### EXERCISE OBJECTIVE
Reproduce the lines below exactly, from the one containing "Where should I" through the one containing "Viewport: 439px width, 404px height.", both included. Leave out any pictures.

PROVIDED RECORDS START

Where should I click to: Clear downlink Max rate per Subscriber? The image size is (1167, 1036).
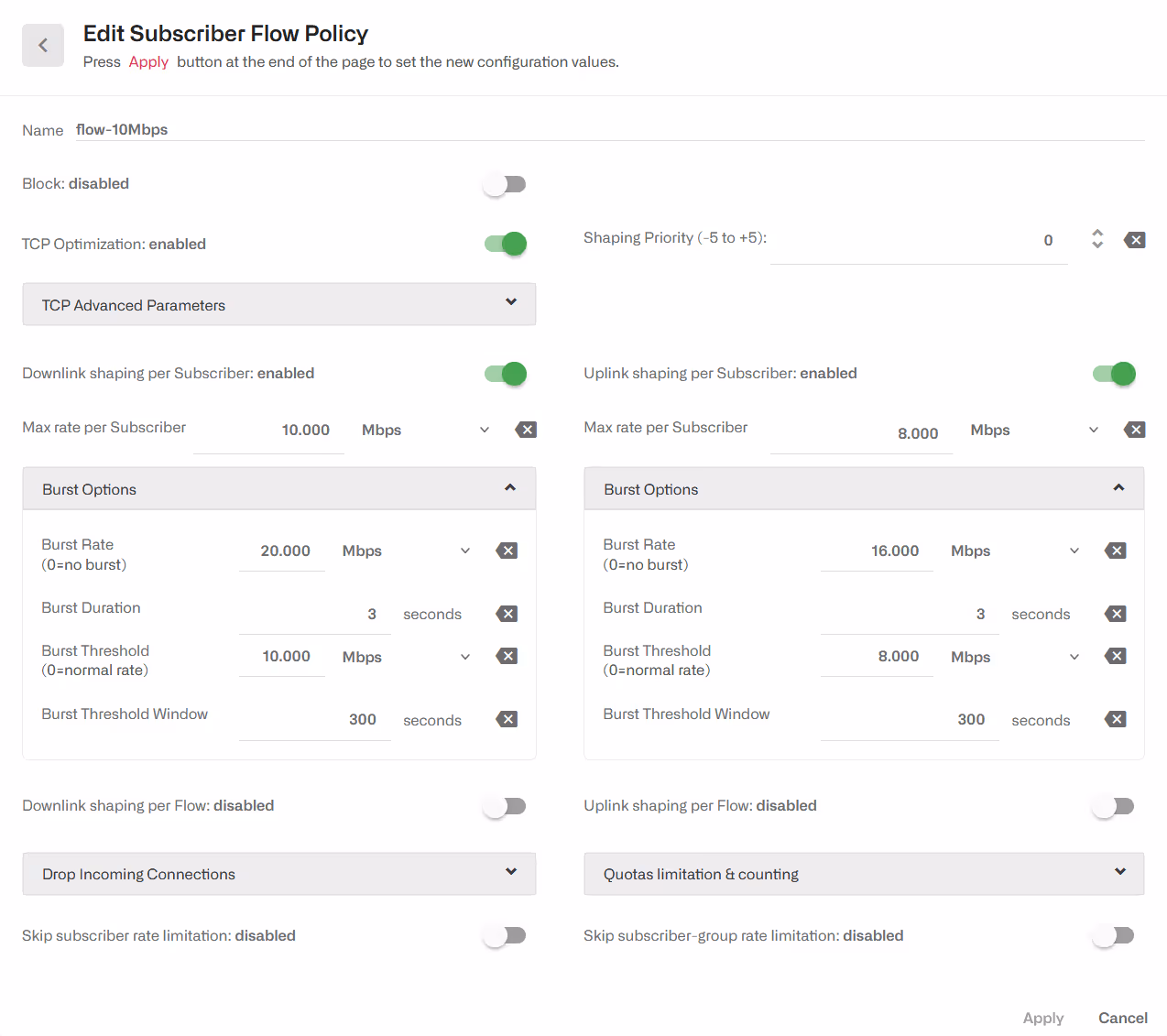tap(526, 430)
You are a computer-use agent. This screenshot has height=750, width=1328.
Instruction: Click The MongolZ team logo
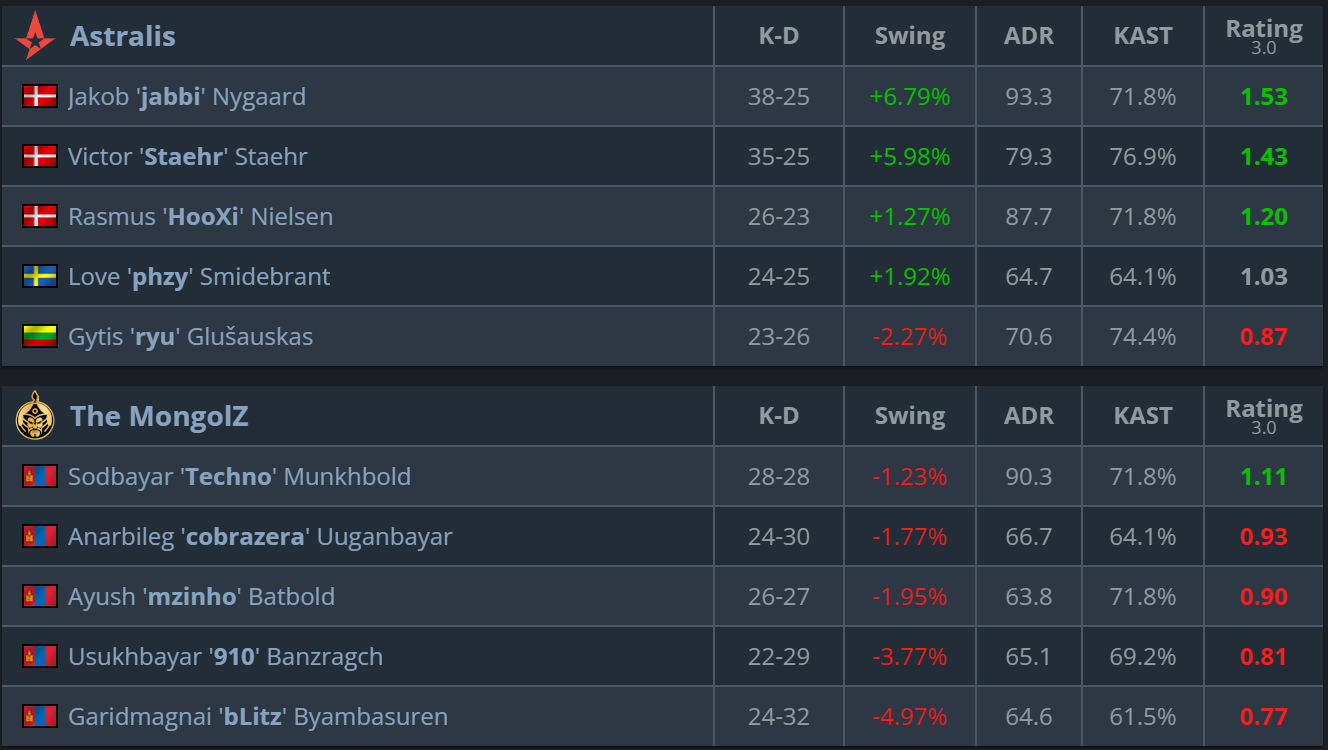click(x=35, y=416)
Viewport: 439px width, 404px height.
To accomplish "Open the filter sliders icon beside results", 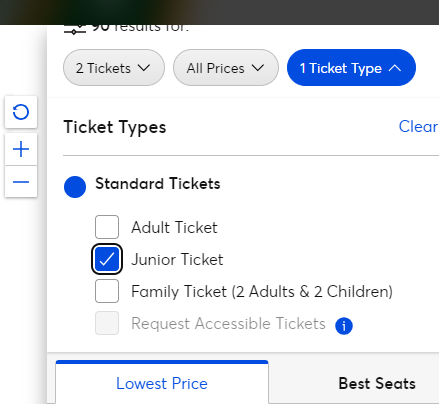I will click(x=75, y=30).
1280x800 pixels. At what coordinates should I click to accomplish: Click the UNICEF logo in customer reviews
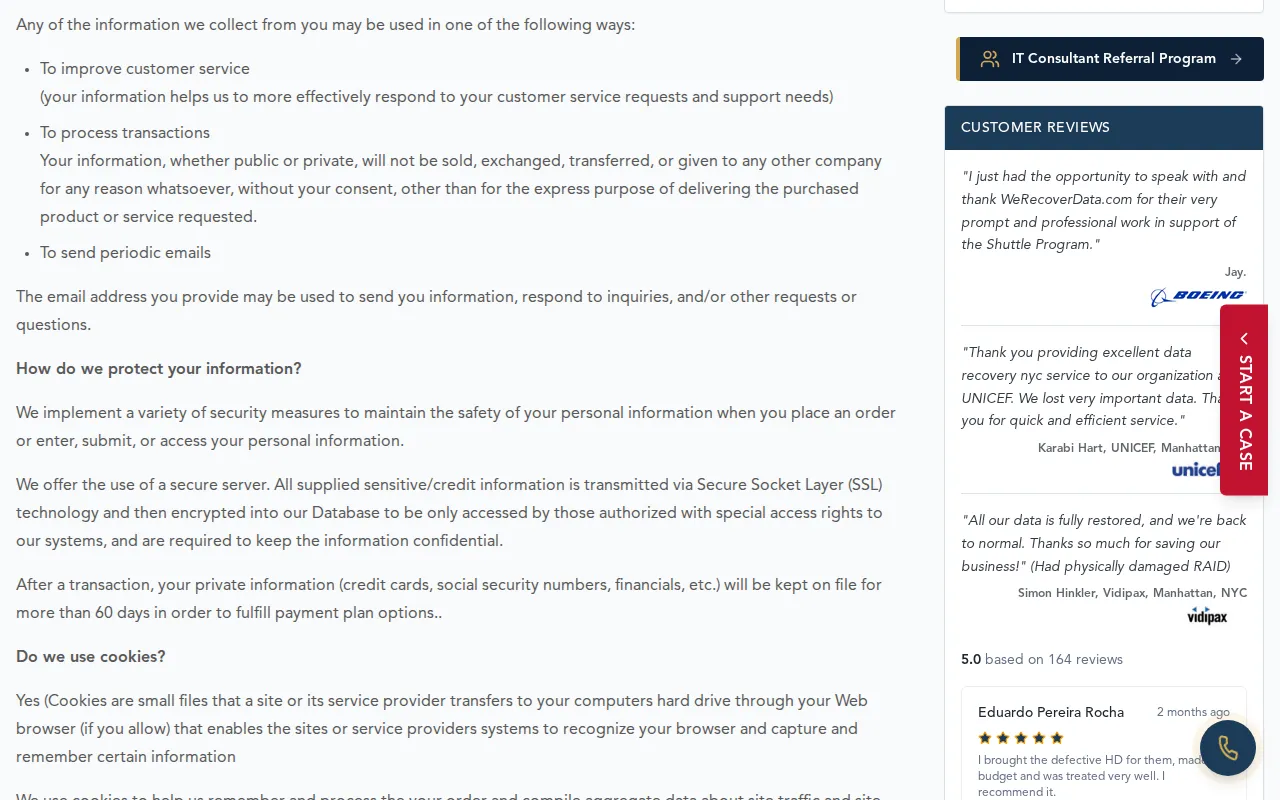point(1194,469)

PROVIDED RECORDS END
PROVIDED RECORDS START

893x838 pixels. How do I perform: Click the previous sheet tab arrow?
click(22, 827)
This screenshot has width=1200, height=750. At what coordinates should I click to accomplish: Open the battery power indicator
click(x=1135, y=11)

PROVIDED RECORDS END

### WORKED SOLUTION
Where should I click to: Clear downlink Max rate per Subscriber? The image size is (1167, 1036).
tap(526, 430)
You are a computer-use agent. This screenshot has height=750, width=1328.
Instruction: Click The MongolZ team logo
click(x=35, y=416)
Viewport: 439px width, 404px height.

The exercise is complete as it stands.